Maybe a stroll round the scrappy will yield something with a full set of cajones that you know you'll be able to find more of in the future? You can always figure out the thread and tap it to suit, and as long as its not rusted to smithereens you should be able to measure the taper.

All the taper methods you refer to can be 'normalised' to a gradient, it's just a bit of hand-cranking on the portable-babbage-contrivance.

I agree about heims and mud, even though it'd make life easier.

Al.
smile.gif
FridgeFreezer
It's not the bars, it's the tapered "socket" on the portal box I don't particularly want to muck about with. Modifying it is all well and good but if we can find a source of good TRE's that fit a standard hole we can spread the love more easily.

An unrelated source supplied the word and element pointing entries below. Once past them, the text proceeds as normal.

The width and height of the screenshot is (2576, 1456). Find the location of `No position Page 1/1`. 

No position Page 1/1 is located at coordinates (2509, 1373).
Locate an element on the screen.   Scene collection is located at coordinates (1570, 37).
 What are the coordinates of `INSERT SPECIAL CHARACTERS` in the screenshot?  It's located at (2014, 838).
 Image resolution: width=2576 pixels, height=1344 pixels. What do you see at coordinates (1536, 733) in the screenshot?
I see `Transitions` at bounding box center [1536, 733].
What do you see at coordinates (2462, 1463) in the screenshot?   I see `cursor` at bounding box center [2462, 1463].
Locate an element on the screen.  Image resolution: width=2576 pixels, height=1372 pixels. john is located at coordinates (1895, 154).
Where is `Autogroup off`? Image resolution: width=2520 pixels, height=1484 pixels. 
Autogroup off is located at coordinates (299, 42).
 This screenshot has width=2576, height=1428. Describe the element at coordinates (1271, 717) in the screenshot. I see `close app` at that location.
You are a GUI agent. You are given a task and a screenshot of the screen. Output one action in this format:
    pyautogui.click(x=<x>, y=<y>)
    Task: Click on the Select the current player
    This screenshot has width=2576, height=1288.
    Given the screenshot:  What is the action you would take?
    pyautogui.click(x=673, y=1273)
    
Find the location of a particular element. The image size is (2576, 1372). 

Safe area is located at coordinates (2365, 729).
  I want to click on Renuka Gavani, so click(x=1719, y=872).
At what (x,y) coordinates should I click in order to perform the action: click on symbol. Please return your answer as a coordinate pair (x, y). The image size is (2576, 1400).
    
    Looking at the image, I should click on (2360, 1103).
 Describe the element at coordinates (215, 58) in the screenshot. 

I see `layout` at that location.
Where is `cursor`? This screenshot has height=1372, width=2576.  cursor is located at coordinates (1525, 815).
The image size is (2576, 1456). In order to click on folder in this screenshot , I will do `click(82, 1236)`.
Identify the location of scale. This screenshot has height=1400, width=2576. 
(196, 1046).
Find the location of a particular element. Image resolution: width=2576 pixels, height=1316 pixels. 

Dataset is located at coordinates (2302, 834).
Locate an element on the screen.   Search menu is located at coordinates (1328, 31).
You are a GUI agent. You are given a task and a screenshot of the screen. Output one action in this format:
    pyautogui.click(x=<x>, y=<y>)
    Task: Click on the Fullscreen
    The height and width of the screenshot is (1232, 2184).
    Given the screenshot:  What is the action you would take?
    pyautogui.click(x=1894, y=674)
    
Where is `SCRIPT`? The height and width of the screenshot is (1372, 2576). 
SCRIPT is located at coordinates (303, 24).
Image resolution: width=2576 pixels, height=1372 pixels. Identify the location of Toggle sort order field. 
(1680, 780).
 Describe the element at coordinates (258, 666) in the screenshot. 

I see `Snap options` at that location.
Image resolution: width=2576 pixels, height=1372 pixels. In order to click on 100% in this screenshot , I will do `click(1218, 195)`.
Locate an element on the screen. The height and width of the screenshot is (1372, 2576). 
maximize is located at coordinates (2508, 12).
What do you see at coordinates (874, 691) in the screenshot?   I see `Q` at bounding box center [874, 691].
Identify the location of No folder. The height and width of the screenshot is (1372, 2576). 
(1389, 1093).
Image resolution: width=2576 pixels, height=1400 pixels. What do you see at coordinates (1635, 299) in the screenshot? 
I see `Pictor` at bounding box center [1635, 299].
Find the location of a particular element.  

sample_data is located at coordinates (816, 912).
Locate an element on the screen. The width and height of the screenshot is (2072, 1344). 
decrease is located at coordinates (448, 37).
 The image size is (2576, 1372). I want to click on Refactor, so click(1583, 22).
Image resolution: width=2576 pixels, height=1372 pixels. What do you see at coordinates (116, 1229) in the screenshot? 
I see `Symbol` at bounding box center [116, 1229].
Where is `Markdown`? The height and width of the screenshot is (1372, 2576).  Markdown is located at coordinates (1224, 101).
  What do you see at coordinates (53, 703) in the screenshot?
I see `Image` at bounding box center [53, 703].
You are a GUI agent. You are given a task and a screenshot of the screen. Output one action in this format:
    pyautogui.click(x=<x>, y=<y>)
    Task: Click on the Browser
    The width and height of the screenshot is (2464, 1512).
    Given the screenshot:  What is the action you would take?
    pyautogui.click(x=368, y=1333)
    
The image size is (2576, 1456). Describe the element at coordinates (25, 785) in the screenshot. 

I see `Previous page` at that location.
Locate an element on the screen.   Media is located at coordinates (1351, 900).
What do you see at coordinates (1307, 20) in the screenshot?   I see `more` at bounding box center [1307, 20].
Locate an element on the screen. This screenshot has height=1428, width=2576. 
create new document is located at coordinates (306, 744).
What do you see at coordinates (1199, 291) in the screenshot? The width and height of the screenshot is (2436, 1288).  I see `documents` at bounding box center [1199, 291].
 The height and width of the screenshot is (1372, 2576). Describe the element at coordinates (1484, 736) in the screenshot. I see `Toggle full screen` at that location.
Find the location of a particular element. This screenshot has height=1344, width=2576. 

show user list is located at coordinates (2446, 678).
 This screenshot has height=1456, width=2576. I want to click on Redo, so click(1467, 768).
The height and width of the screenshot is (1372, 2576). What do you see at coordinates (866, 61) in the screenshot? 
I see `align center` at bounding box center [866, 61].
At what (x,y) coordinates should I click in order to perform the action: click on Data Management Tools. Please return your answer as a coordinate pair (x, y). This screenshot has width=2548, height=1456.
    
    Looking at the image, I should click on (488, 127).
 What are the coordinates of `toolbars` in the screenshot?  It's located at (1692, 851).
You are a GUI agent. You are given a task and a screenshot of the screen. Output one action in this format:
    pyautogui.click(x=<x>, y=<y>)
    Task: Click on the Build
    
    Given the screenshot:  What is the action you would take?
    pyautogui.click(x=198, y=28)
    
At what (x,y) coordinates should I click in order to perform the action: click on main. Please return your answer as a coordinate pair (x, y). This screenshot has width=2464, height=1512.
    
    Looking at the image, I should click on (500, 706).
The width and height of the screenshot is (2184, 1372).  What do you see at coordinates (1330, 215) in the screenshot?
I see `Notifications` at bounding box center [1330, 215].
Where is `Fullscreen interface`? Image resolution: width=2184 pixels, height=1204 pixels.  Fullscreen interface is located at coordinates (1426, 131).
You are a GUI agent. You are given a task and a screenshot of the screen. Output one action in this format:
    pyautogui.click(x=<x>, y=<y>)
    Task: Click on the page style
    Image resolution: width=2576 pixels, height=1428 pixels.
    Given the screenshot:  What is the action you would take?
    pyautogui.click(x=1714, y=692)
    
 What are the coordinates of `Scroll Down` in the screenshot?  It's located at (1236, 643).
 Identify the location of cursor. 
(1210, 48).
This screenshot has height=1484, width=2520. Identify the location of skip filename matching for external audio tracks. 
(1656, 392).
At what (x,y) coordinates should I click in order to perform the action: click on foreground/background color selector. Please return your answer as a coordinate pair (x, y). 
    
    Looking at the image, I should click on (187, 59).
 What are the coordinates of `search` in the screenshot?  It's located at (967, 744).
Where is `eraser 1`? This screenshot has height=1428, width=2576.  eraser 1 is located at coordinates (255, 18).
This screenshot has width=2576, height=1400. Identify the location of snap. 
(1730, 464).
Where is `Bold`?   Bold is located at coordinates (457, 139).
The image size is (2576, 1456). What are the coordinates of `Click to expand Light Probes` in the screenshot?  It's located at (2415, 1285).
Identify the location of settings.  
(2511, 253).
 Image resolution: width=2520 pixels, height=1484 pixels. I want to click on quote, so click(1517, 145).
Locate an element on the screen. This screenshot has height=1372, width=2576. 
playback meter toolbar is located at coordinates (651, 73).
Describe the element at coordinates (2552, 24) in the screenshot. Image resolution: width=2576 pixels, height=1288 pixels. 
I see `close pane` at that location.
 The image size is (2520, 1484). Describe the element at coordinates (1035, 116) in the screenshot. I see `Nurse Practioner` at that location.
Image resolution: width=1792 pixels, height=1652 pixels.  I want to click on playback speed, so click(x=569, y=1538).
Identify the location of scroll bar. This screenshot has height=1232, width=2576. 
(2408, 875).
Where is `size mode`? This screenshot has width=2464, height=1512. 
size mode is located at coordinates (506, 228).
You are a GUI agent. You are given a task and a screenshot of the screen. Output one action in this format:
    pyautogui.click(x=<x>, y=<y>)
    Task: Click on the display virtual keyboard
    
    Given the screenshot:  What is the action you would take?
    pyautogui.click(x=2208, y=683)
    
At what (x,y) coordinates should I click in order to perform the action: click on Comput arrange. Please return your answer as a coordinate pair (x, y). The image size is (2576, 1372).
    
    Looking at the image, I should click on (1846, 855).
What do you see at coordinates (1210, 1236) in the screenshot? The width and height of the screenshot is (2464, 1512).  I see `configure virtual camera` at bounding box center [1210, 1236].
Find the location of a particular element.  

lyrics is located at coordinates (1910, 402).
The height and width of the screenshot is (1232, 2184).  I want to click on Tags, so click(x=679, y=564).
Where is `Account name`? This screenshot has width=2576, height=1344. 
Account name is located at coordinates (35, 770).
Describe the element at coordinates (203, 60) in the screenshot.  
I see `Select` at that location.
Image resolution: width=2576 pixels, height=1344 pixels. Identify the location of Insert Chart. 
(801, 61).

As I said, you'd think I wouldn't have to wander a scrapyard with a vernier caliper when the tech department of the TRE manufacturers have a direct line, but they seem unable to grasp simple questions like "do you make anything that has the same taper as this?" mad.gif The bluddy part only has a couple of critical measurements and they seem not to know them! rolleyes.gif
tomcat404
QUOTE (FridgeFreezer @ Jan 28 2008, 12:02 PM) *
It's not the bars, it's the tapered "socket" on the portal box I don't particularly want to muck about with. Modifying it is all well and good but if we can find a source of good TRE's that fit a standard hole we can spread the love more easily.

As I said, you'd think I wouldn't have to wander a scrapyard with a vernier caliper when the tech department of the TRE manufacturers have a direct line, but they seem unable to grasp simple questions like "do you make anything that has the same taper as this?" mad.gif The bluddy part only has a couple of critical measurements and they seem not to know them! rolleyes.gif



If you can give me the details better still an old US one i'll ask a friend of mine who supplies all things agricultural. eg MOG 404 tre's £40 ish each adjustable, he managed to find new tractor replacements for £20 inc vat each blink.gif superb !! Obviously the more you order the better !!!

just let me know.

nath
simonr
Although it has it's own set of problems, I made a taper adaptor by machining out an internal taper for the TRE. Then machine a new taper (different angle) on the outside. Had to make a special nut which screwed to the TRE thread, but had a plain outside diameter which matched the hole in to which the outer taper fits. Bit like a top hat with a hexagonal brim.

The top of the tapered adaptor also had a lip to allow a ball joint extractor to be used to separate the bits.

Fair bit of work, but it acts as a permanent adabptor between one and the other.